I would add to these a disjunctive personal interpretation: “Placebo, or an ‘artist’s’ melancholy invention.” Just like the mind creates “healing” poems by combining loans sourced from literally everywhere, so does an artist collect materials by creatively blending media, assemblage and handicraft, whose distinctive blend results in the kind of intellectual product that soothes the mind – by invention! In this light, Kliafa’s interest focuses on the foundations of the Western perception of natural or scientific “wonders”, as well as intellectual ones, as is the case in all arts.

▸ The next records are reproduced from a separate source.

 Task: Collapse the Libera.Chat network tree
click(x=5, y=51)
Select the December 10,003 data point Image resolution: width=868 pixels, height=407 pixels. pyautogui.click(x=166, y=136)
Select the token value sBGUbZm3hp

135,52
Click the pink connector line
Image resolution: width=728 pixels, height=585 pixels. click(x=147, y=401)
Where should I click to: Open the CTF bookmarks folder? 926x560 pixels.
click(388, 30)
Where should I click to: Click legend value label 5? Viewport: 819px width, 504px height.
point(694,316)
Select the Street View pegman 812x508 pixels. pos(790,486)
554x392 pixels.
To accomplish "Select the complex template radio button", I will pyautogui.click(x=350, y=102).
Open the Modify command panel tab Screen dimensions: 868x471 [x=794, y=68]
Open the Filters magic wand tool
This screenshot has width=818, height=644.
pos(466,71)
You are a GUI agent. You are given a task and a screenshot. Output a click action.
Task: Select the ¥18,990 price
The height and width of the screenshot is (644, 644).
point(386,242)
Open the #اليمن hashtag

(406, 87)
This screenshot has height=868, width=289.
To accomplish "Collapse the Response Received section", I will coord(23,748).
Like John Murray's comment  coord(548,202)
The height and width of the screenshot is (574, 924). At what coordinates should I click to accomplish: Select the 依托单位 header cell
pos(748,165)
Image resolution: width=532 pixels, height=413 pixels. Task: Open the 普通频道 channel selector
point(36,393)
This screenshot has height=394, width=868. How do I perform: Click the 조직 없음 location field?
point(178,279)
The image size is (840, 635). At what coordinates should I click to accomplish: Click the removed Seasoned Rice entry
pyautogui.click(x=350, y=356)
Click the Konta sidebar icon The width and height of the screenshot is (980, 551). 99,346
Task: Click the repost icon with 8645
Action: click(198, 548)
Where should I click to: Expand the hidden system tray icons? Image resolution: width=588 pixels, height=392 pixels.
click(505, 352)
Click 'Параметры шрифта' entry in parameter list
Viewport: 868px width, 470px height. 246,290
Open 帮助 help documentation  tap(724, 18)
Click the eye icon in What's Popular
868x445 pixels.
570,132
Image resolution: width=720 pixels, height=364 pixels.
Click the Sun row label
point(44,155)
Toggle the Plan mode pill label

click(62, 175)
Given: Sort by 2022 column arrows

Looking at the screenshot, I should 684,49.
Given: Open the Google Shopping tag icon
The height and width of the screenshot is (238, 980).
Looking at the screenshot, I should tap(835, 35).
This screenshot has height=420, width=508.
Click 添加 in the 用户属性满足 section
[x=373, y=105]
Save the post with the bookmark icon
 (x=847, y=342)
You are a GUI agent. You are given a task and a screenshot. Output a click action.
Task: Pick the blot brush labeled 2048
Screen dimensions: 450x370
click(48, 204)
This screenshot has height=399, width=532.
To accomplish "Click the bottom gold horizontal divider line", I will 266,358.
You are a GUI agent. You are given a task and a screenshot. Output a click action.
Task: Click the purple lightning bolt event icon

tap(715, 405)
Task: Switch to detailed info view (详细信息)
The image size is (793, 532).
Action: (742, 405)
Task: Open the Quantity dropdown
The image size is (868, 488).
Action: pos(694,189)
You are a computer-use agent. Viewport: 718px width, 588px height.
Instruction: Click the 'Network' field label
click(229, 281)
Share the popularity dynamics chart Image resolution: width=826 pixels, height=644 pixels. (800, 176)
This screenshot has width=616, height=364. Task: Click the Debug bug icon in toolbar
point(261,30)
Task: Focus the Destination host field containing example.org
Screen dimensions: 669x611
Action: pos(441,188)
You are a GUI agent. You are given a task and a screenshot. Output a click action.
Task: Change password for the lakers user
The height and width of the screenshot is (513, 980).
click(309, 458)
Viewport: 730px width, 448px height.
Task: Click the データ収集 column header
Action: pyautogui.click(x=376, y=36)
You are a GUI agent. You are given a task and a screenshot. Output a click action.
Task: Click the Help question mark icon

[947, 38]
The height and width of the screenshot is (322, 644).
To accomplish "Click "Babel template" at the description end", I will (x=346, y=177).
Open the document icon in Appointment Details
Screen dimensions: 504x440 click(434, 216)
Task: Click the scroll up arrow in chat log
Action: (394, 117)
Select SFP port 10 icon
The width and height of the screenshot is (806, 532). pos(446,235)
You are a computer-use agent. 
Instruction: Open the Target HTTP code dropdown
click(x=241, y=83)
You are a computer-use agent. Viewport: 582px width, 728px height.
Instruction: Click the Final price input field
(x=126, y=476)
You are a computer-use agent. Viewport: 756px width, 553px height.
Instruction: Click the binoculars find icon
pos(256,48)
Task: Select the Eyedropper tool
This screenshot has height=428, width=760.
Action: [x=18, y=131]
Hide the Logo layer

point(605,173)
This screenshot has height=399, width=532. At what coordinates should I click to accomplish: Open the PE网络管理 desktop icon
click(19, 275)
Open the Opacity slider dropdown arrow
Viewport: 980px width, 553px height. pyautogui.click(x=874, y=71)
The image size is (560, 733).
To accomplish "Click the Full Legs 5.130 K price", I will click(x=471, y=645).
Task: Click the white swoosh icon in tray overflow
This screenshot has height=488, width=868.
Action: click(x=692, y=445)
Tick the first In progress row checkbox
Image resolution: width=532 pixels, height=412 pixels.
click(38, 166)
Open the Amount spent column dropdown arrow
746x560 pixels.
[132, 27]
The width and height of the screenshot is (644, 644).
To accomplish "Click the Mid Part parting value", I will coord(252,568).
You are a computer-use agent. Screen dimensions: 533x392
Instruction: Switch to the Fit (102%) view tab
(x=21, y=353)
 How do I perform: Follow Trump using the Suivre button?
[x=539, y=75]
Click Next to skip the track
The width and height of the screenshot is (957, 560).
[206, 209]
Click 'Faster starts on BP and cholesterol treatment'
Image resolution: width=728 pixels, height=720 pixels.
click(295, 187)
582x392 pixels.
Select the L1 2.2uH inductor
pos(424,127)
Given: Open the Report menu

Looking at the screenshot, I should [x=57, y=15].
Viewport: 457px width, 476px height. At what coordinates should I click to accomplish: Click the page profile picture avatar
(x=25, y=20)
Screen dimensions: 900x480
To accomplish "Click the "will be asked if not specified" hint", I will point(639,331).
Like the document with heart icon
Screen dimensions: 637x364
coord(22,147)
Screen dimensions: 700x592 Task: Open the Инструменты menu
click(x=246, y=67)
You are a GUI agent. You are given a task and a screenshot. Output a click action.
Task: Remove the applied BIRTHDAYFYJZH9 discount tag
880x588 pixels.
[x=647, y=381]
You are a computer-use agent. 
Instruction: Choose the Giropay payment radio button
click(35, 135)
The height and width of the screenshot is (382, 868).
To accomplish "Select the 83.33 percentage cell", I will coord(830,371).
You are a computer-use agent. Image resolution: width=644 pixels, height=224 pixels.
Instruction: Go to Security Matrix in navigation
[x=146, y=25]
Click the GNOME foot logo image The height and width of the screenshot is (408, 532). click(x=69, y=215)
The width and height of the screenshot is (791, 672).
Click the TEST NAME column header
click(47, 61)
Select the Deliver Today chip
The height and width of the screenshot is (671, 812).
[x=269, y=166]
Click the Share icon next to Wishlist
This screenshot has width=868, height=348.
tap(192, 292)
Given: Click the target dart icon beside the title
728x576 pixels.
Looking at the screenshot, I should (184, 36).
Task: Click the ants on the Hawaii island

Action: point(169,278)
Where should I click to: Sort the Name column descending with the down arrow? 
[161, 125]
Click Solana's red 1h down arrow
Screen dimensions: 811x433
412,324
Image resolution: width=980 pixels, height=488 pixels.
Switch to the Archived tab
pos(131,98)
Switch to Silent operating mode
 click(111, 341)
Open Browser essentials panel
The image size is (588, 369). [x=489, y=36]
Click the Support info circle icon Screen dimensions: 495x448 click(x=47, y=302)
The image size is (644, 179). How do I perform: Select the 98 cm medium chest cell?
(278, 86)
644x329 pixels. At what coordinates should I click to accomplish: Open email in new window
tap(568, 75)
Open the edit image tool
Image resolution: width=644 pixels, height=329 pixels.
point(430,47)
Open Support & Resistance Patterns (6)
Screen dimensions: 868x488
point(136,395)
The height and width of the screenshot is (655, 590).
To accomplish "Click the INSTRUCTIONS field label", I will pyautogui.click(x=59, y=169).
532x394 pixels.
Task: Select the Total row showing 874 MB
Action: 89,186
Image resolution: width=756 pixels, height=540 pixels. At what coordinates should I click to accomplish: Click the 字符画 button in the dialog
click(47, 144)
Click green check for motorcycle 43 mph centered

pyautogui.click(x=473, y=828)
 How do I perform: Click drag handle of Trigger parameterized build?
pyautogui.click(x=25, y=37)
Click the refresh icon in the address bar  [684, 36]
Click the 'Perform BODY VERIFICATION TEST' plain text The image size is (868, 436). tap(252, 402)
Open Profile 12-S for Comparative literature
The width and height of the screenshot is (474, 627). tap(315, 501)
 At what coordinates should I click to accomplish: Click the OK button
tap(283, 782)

Stained glass, tapestries, rosettes, lace, latches, reliefs, chandeliers, mosaics, assemblages and framed “portraits” of pills – all made of used blister packaging, or emptied transparent capsules and pills, intact and untouched, often in confectioner sachets. Special care and attention is evident in the selection and classification of this material. Elements of heretical architecture, Peggy Kliafa’s constructions claim their stake on three-dimensional space by recreating what could be construed as memories of places of worship and mystical rituals.
The construction process highlights a variety of visual motifs, and the variegated treatment of the readymade materials results in a kind of embroidery on flat surfaces or stylised cumulates in the round. This is a craftsman’s condition in the greater scheme of inventive artistic practices, where high-accuracy gestures enable works almost not made by human hand.
Smart re-dis-positioning of the selected material, collages of “stolen”, now empty medicine packages, whirling, hybridised, meandering, the spyres and rosettes, the metaphorical depictions of familiar symbols and shapes, all serve as board-game pieces that make for a new game each time, generating a bewildering universe.
Everything, from material selection to end result, attests to a patient labour of love, a kind of meditation, from which springs forth the artist’s intimate life experience. The eloquent stillness of Peggy Kliafa’s works unequivocally fosters a mood of concentration, paradoxical discreetness and profundity – further intensified by her use of timeless symbols of the sacred.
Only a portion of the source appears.